- _WHAT IS BEING ASKED_: Each entry in this listing needs to be written out again, word for word.
______________________________
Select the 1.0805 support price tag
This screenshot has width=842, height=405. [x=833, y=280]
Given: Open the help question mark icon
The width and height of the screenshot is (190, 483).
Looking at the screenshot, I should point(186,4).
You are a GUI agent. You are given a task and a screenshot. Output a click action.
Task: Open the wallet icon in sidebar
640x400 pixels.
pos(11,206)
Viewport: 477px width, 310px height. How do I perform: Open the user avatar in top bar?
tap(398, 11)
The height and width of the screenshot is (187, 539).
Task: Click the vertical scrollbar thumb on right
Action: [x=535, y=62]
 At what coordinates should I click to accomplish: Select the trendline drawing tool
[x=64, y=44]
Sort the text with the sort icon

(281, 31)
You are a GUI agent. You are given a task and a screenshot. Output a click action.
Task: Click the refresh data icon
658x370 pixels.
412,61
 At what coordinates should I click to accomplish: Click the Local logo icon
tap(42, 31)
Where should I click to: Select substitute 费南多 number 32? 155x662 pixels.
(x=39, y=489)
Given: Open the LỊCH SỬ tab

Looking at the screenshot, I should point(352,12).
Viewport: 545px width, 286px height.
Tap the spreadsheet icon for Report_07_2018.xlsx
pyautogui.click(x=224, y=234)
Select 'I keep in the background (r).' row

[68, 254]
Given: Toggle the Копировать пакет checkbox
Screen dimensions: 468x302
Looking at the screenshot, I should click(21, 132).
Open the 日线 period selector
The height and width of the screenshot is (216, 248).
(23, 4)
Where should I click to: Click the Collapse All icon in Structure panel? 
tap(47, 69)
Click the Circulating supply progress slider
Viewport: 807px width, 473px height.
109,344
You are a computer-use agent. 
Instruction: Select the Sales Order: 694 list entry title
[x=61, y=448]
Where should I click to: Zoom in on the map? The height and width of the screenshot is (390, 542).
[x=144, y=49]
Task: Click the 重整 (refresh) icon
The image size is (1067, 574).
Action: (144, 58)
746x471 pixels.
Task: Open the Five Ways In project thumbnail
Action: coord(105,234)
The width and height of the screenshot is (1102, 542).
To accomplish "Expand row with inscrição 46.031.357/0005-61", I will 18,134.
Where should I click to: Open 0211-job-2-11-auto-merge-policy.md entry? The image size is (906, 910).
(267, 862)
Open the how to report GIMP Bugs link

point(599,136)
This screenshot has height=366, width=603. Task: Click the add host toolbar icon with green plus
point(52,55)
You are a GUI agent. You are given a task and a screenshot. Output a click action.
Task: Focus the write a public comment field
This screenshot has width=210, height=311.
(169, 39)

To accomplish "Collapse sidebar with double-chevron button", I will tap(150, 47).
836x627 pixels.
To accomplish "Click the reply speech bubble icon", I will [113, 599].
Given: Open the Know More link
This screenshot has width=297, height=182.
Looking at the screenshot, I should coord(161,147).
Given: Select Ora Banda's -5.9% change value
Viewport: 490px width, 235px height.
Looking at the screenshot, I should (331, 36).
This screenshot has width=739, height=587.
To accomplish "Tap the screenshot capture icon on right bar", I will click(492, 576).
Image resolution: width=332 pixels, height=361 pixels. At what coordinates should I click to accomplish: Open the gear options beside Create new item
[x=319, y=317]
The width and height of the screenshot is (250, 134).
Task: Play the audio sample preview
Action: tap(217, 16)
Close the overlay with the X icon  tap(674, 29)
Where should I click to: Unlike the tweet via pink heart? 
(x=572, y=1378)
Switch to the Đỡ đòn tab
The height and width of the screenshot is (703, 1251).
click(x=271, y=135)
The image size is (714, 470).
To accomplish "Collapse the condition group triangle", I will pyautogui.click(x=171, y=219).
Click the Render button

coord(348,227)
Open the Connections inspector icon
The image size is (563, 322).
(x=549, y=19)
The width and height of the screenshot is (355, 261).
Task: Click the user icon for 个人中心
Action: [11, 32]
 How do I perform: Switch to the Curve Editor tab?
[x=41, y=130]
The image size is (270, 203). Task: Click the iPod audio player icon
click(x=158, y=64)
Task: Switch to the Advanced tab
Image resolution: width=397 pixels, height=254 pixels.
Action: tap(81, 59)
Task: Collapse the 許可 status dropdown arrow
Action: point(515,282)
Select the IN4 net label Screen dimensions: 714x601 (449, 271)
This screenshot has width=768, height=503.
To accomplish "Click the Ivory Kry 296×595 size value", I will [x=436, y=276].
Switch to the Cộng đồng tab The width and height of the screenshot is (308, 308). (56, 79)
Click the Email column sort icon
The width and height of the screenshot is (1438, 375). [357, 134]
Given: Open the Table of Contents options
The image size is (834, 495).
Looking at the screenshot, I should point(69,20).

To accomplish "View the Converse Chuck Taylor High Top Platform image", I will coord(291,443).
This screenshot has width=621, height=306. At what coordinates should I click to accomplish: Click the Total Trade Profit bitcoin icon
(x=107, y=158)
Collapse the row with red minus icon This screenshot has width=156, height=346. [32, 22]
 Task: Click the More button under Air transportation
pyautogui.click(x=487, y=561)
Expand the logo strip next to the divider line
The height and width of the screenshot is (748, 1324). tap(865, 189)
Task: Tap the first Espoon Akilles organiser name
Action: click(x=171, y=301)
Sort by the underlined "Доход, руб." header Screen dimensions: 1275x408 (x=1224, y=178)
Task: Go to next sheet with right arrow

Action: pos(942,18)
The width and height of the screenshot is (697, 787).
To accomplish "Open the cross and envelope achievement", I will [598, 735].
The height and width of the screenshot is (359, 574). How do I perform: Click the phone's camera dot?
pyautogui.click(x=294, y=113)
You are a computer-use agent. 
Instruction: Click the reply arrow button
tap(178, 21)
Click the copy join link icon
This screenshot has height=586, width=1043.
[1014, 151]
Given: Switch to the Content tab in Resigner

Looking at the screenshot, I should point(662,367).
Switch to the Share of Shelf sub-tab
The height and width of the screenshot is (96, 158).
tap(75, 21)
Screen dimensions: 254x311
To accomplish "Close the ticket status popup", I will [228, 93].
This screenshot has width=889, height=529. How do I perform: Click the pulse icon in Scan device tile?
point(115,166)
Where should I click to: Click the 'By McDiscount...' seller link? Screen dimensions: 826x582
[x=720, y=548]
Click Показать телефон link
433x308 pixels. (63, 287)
______________________________
- _RESULT OF THE EXERCISE_:
Select the 1.0805 support price tag
This screenshot has width=842, height=405. [x=833, y=280]
Given: Open the help question mark icon
The width and height of the screenshot is (190, 483).
Looking at the screenshot, I should point(186,4).
You are a GUI agent. You are given a task and a screenshot. Output a click action.
Task: Open the wallet icon in sidebar
640x400 pixels.
pos(11,206)
Viewport: 477px width, 310px height. How do I perform: Open the user avatar in top bar?
tap(398, 11)
The height and width of the screenshot is (187, 539).
Task: Click the vertical scrollbar thumb on right
Action: [x=535, y=62]
 At what coordinates should I click to accomplish: Select the trendline drawing tool
[x=64, y=44]
Sort the text with the sort icon

(281, 31)
You are a GUI agent. You are given a task and a screenshot. Output a click action.
Task: Click the refresh data icon
658x370 pixels.
412,61
 At what coordinates should I click to accomplish: Click the Local logo icon
tap(42, 31)
Where should I click to: Select substitute 费南多 number 32? 155x662 pixels.
(x=39, y=489)
Given: Open the LỊCH SỬ tab

Looking at the screenshot, I should point(352,12).
Viewport: 545px width, 286px height.
Tap the spreadsheet icon for Report_07_2018.xlsx
pyautogui.click(x=224, y=234)
Select 'I keep in the background (r).' row

[68, 254]
Given: Toggle the Копировать пакет checkbox
Screen dimensions: 468x302
Looking at the screenshot, I should click(21, 132).
Open the 日线 period selector
The height and width of the screenshot is (216, 248).
(23, 4)
Where should I click to: Click the Collapse All icon in Structure panel? 
tap(47, 69)
Click the Circulating supply progress slider
Viewport: 807px width, 473px height.
109,344
You are a computer-use agent. 
Instruction: Select the Sales Order: 694 list entry title
[x=61, y=448]
Where should I click to: Zoom in on the map? The height and width of the screenshot is (390, 542).
[x=144, y=49]
Task: Click the 重整 (refresh) icon
The image size is (1067, 574).
Action: (144, 58)
746x471 pixels.
Task: Open the Five Ways In project thumbnail
Action: coord(105,234)
The width and height of the screenshot is (1102, 542).
To accomplish "Expand row with inscrição 46.031.357/0005-61", I will 18,134.
Where should I click to: Open 0211-job-2-11-auto-merge-policy.md entry? The image size is (906, 910).
(267, 862)
Open the how to report GIMP Bugs link

point(599,136)
This screenshot has height=366, width=603. Task: Click the add host toolbar icon with green plus
point(52,55)
You are a GUI agent. You are given a task and a screenshot. Output a click action.
Task: Focus the write a public comment field
This screenshot has width=210, height=311.
(169, 39)

To accomplish "Collapse sidebar with double-chevron button", I will tap(150, 47).
836x627 pixels.
To accomplish "Click the reply speech bubble icon", I will [113, 599].
Given: Open the Know More link
This screenshot has width=297, height=182.
Looking at the screenshot, I should coord(161,147).
Given: Select Ora Banda's -5.9% change value
Viewport: 490px width, 235px height.
Looking at the screenshot, I should (331, 36).
This screenshot has width=739, height=587.
To accomplish "Tap the screenshot capture icon on right bar", I will click(492, 576).
Image resolution: width=332 pixels, height=361 pixels. At what coordinates should I click to accomplish: Open the gear options beside Create new item
[x=319, y=317]
The width and height of the screenshot is (250, 134).
Task: Play the audio sample preview
Action: tap(217, 16)
Close the overlay with the X icon  tap(674, 29)
Where should I click to: Unlike the tweet via pink heart? 
(x=572, y=1378)
Switch to the Đỡ đòn tab
The height and width of the screenshot is (703, 1251).
click(x=271, y=135)
The image size is (714, 470).
To accomplish "Collapse the condition group triangle", I will pyautogui.click(x=171, y=219).
Click the Render button

coord(348,227)
Open the Connections inspector icon
The image size is (563, 322).
(x=549, y=19)
The width and height of the screenshot is (355, 261).
Task: Click the user icon for 个人中心
Action: [11, 32]
 How do I perform: Switch to the Curve Editor tab?
[x=41, y=130]
The image size is (270, 203). Task: Click the iPod audio player icon
click(x=158, y=64)
Task: Switch to the Advanced tab
Image resolution: width=397 pixels, height=254 pixels.
Action: tap(81, 59)
Task: Collapse the 許可 status dropdown arrow
Action: point(515,282)
Select the IN4 net label Screen dimensions: 714x601 (449, 271)
This screenshot has width=768, height=503.
To accomplish "Click the Ivory Kry 296×595 size value", I will [x=436, y=276].
Switch to the Cộng đồng tab The width and height of the screenshot is (308, 308). (56, 79)
Click the Email column sort icon
The width and height of the screenshot is (1438, 375). [357, 134]
Given: Open the Table of Contents options
The image size is (834, 495).
Looking at the screenshot, I should point(69,20).

To accomplish "View the Converse Chuck Taylor High Top Platform image", I will coord(291,443).
This screenshot has width=621, height=306. At what coordinates should I click to accomplish: Click the Total Trade Profit bitcoin icon
(x=107, y=158)
Collapse the row with red minus icon This screenshot has width=156, height=346. [32, 22]
 Task: Click the More button under Air transportation
pyautogui.click(x=487, y=561)
Expand the logo strip next to the divider line
The height and width of the screenshot is (748, 1324). tap(865, 189)
Task: Tap the first Espoon Akilles organiser name
Action: click(x=171, y=301)
Sort by the underlined "Доход, руб." header Screen dimensions: 1275x408 (x=1224, y=178)
Task: Go to next sheet with right arrow

Action: pos(942,18)
The width and height of the screenshot is (697, 787).
To accomplish "Open the cross and envelope achievement", I will [598, 735].
The height and width of the screenshot is (359, 574). How do I perform: Click the phone's camera dot?
pyautogui.click(x=294, y=113)
You are a computer-use agent. 
Instruction: Click the reply arrow button
tap(178, 21)
Click the copy join link icon
This screenshot has height=586, width=1043.
[1014, 151]
Given: Switch to the Content tab in Resigner

Looking at the screenshot, I should point(662,367).
Switch to the Share of Shelf sub-tab
The height and width of the screenshot is (96, 158).
tap(75, 21)
Screen dimensions: 254x311
To accomplish "Close the ticket status popup", I will [228, 93].
This screenshot has width=889, height=529. How do I perform: Click the pulse icon in Scan device tile?
point(115,166)
Where should I click to: Click the 'By McDiscount...' seller link? Screen dimensions: 826x582
[x=720, y=548]
Click Показать телефон link
433x308 pixels. (63, 287)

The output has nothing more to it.